• [WHAT NEEDS TO BE DONE] Rewrite the data below, replacing every instance of "computer-use agent" with "screen-navigation agent" and leaving all other text unchanged.
--- START RECORDS ---
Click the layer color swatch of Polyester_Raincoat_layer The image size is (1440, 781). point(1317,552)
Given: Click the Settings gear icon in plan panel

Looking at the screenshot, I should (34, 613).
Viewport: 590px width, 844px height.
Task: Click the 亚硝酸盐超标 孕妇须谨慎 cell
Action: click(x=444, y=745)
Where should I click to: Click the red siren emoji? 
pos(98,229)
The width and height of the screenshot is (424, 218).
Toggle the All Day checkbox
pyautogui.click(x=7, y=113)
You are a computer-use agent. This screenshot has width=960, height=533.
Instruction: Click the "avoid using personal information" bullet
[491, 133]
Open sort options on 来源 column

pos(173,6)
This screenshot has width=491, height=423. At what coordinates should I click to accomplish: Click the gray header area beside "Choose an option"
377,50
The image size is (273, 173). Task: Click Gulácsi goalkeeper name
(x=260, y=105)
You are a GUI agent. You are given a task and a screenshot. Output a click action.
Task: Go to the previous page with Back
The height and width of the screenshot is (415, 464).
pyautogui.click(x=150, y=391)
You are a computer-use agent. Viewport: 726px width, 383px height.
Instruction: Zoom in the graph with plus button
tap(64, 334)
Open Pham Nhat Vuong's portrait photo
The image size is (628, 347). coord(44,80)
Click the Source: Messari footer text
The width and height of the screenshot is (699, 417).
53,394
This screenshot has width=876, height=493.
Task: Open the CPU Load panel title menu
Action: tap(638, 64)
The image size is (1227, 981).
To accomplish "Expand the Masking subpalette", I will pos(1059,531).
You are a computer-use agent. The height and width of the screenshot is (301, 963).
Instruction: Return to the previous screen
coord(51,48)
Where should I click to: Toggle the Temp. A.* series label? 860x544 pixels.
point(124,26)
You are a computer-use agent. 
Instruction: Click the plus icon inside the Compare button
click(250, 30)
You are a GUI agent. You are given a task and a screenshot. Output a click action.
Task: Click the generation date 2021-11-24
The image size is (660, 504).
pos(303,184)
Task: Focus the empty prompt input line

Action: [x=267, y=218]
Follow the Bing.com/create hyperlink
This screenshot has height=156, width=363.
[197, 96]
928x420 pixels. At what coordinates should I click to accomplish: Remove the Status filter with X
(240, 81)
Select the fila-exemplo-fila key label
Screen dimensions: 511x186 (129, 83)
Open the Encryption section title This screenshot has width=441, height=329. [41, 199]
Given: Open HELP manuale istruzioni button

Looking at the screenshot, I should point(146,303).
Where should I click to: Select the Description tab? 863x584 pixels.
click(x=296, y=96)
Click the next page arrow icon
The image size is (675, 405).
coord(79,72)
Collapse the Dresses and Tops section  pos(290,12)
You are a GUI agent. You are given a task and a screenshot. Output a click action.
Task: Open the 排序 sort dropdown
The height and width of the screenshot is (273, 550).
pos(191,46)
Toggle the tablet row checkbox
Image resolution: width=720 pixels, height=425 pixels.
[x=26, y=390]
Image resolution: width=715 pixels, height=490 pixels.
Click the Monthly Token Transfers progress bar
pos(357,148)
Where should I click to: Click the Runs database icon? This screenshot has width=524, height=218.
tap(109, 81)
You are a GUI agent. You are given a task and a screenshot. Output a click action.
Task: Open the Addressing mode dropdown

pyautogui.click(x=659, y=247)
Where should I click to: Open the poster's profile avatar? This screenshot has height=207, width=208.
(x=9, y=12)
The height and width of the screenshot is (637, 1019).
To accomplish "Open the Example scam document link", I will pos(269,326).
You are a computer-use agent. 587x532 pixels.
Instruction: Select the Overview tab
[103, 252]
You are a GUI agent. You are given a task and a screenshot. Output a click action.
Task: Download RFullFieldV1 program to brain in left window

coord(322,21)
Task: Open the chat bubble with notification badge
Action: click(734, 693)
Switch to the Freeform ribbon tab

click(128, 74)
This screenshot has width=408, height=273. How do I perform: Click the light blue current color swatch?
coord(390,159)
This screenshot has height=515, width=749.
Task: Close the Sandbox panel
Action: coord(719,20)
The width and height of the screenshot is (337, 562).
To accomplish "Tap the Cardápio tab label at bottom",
--- END RECORDS ---
• [REPLY TO THE EXERCISE]
Click the layer color swatch of Polyester_Raincoat_layer The image size is (1440, 781). point(1317,552)
Given: Click the Settings gear icon in plan panel

Looking at the screenshot, I should (34, 613).
Viewport: 590px width, 844px height.
Task: Click the 亚硝酸盐超标 孕妇须谨慎 cell
Action: click(x=444, y=745)
Where should I click to: Click the red siren emoji? 
pos(98,229)
The width and height of the screenshot is (424, 218).
Toggle the All Day checkbox
pyautogui.click(x=7, y=113)
You are a screen-navigation agent. This screenshot has width=960, height=533.
Instruction: Click the "avoid using personal information" bullet
[491, 133]
Open sort options on 来源 column

pos(173,6)
This screenshot has width=491, height=423. At what coordinates should I click to accomplish: Click the gray header area beside "Choose an option"
377,50
The image size is (273, 173). Task: Click Gulácsi goalkeeper name
(x=260, y=105)
You are a GUI agent. You are given a task and a screenshot. Output a click action.
Task: Go to the previous page with Back
The height and width of the screenshot is (415, 464).
pyautogui.click(x=150, y=391)
You are a screen-navigation agent. Viewport: 726px width, 383px height.
Instruction: Zoom in the graph with plus button
tap(64, 334)
Open Pham Nhat Vuong's portrait photo
The image size is (628, 347). coord(44,80)
Click the Source: Messari footer text
The width and height of the screenshot is (699, 417).
53,394
This screenshot has width=876, height=493.
Task: Open the CPU Load panel title menu
Action: tap(638, 64)
The image size is (1227, 981).
To accomplish "Expand the Masking subpalette", I will pos(1059,531).
You are a screen-navigation agent. The height and width of the screenshot is (301, 963).
Instruction: Return to the previous screen
coord(51,48)
Where should I click to: Toggle the Temp. A.* series label? 860x544 pixels.
point(124,26)
You are a screen-navigation agent. 
Instruction: Click the plus icon inside the Compare button
click(250, 30)
You are a GUI agent. You are given a task and a screenshot. Output a click action.
Task: Click the generation date 2021-11-24
The image size is (660, 504).
pos(303,184)
Task: Focus the empty prompt input line

Action: [x=267, y=218]
Follow the Bing.com/create hyperlink
This screenshot has height=156, width=363.
[197, 96]
928x420 pixels. At what coordinates should I click to accomplish: Remove the Status filter with X
(240, 81)
Select the fila-exemplo-fila key label
Screen dimensions: 511x186 (129, 83)
Open the Encryption section title This screenshot has width=441, height=329. [41, 199]
Given: Open HELP manuale istruzioni button

Looking at the screenshot, I should point(146,303).
Where should I click to: Select the Description tab? 863x584 pixels.
click(x=296, y=96)
Click the next page arrow icon
The image size is (675, 405).
coord(79,72)
Collapse the Dresses and Tops section  pos(290,12)
You are a GUI agent. You are given a task and a screenshot. Output a click action.
Task: Open the 排序 sort dropdown
The height and width of the screenshot is (273, 550).
pos(191,46)
Toggle the tablet row checkbox
Image resolution: width=720 pixels, height=425 pixels.
[x=26, y=390]
Image resolution: width=715 pixels, height=490 pixels.
Click the Monthly Token Transfers progress bar
pos(357,148)
Where should I click to: Click the Runs database icon? This screenshot has width=524, height=218.
tap(109, 81)
You are a GUI agent. You are given a task and a screenshot. Output a click action.
Task: Open the Addressing mode dropdown

pyautogui.click(x=659, y=247)
Where should I click to: Open the poster's profile avatar? This screenshot has height=207, width=208.
(x=9, y=12)
The height and width of the screenshot is (637, 1019).
To accomplish "Open the Example scam document link", I will pos(269,326).
You are a screen-navigation agent. 587x532 pixels.
Instruction: Select the Overview tab
[103, 252]
You are a GUI agent. You are given a task and a screenshot. Output a click action.
Task: Download RFullFieldV1 program to brain in left window

coord(322,21)
Task: Open the chat bubble with notification badge
Action: click(734, 693)
Switch to the Freeform ribbon tab

click(128, 74)
This screenshot has width=408, height=273. How do I perform: Click the light blue current color swatch?
coord(390,159)
This screenshot has height=515, width=749.
Task: Close the Sandbox panel
Action: coord(719,20)
The width and height of the screenshot is (337, 562).
To accomplish "Tap the Cardápio tab label at bottom",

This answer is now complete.